Revivre l’histoire à Zikhron Moshé

Ce quartier de Jérusalem a hébergé des personnalités influentes. Visite guidée

Revivre l’histoire à Zikhron Moshé (photo credit: DR)
Revivre l’histoire à Zikhron Moshé
(photo credit: DR)
Zikhron Moshé est un quartier résidentiel fondé en 1906 par une population religieuse libérale, qui se voulait à la fois intégrée et éclairée. Si quelques édifices historiques demeurent intacts, l’atmosphère et les habitants ont totalement changé : aujourd’hui, la plupart des résidents sont ultraorthodoxes.
L’itinéraire commence au coin des rues Haneviim et Yeshayahou. La première artère sur votre droite est la rue Prag, nommée ainsi en l’honneur d’un rabbin hors du commun, très actif dans la communauté et fondateur d’une école célèbre. Né en Europe centrale, le rabbin Itzhak Prag Oplatka s’habillait et priait comme un Séfarade malgré ses origines ashkénazes. Son école, ouverte en 1866 dans la Vieille Ville, accueillait aussi bien des élèves ashkénazes que séfarades. Les plus pauvres d’entre eux recevaient repas gratuits et vêtements. Le rabbin et les différents professeurs y enseignaient les matières religieuses, mais aussi séculières, pour que les élèves soient en mesure de subvenir à leurs besoins par la suite. Le rabbin David Ben Shimon, figure pionnière de l’immigration marocaine au milieu du XIXe siècle, a aidé à organiser l’école et y a également enseigné.
Malheureusement, la communauté religieuse ashkénaze s’est vivement opposée à cette école : le rabbin Oplatka a même subi des attaques. Personne ne pensait alors que le projet survivrait. Le bâtiment de l’école existe toujours aujourd’hui.

→ Données
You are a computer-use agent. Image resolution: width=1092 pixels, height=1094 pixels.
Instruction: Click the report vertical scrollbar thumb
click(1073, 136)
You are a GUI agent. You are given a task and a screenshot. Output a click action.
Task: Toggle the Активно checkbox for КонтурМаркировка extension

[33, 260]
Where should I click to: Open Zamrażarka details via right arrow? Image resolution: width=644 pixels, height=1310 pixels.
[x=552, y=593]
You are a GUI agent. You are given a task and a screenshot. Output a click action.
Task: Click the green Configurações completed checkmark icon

→ Consigne
Quelle suite donneriez-vous à l'article sur le quartier Zikhron Moshé, en reprenant juste après sa dernière phrase ? Les données n'interviennent pas ici.

→ Réponse
Perpendiculaire à Yeshayahou, à droite : la rue Sima Blilius, philanthrope de Calcutta du début du XXe siècle. Nous avons encore l’eau à la bouche en passant devant le commerce où Michel Cohen vendait naguère de délicieux légumes farcis. Au numéro 12 de la rue se trouvait la maison du docteur Aharon Yossef Yarmens.
Yarmens, le bon docteur
Né en 1859 à Vilna en Lituanie, Yarmens fait de brillantes études. Il passe beaucoup de temps avec un banquier nommé Moshé Vitkind qui encourageait les jeunes gens prometteurs. Yarmens sert ensuite un an dans l’armée russe, avant d’étudier la médecine à Berlin, et de se fiancer à l’une des filles de Vitkind. Le jeune couple envisage d’émigrer en Israël juste après son mariage, mais la famille s’y oppose, les jugeant tous deux trop instables financièrement. Ils se marient et déménagent néanmoins en Terre promise en 1886.
Peu après, Yarmens part à Istanbul où il séjourne une année. C’est là qu’il rencontre Moshé Wallach, fondateur de l’hôpital Shaarei Tsedek. Ils reviennent tous deux en Israël en 1890. Yarmens accepte un poste de médecin à Hébron, où il s’est installé avec sa femme et leur petite fille. Il se fait apprécier de tous, des dirigeants turcs aux Arabes des villages voisins. Sa femme est infirmière et se rend particulièrement utile auprès des femmes arabes en difficulté.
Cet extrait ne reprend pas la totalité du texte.